Clear Water, Black Pebbles
These ‘espressos’, from porcelain forged under immense strain which may buckle at any making stage, are designed to float.
I saw porcelain’s potential to be worked to a thin state in the hills of Jingdezhen, experiencing there the wonders of a Chinese tea ceremony where the importance of sensuousness and the mindful nature of ritual are paramount.
So, these espressos are born from exacting, precarious processes and conceived through the lens of contextual experience. The immediate nature of the espresso ritual is a quick fix. But does this mean a mindful engagement with the ritual of drinking can’t take place? If the drink must be knocked back, why not tune up any possibilities for satisfaction and sensual pleasure with the vessel used. The luxury of a quick coffee needn’t be taken for granted. A beautiful cup can connect you to the moment.

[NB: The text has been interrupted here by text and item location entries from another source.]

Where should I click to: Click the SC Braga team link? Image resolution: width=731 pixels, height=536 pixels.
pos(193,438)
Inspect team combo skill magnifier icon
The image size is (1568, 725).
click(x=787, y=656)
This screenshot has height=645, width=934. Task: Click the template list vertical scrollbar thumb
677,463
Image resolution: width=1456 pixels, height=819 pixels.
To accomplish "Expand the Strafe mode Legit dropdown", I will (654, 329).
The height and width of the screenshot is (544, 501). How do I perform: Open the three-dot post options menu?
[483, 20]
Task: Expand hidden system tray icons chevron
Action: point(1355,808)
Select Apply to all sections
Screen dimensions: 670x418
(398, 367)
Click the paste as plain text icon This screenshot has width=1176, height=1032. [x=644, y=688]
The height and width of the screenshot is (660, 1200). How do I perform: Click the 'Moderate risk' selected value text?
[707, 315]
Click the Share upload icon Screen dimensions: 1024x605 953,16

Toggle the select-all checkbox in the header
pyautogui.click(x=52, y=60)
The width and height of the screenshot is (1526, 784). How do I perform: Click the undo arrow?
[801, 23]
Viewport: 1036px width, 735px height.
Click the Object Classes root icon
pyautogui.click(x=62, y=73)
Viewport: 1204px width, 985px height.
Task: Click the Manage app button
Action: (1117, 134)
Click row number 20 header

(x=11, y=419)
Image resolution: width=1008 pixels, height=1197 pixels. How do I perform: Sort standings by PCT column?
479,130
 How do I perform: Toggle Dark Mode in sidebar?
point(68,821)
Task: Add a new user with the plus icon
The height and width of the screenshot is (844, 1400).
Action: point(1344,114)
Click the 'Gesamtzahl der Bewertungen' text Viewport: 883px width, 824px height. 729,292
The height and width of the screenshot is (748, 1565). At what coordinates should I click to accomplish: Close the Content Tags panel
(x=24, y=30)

Working primarily with a celadon glaze for its calm, icy glimmering surface when coated on porcelain, I’ve looked to the influential figure, Josiah Wedgwood, using his black basalt ware recipe. This colour combination exudes a feeling of a cool mountain stream with celadon water flowing over the black pebbles below. At the opposite end to the delicacy of an espresso cup and saucer are my large corporeal ‘guardian’ (section thrown) vessels. The comparison of scale causes the delicacy of the smaller vessels to become heightened, floating next to the visceral impact of the sculptural forms; architectural and external spaces set against the hand and internal experience.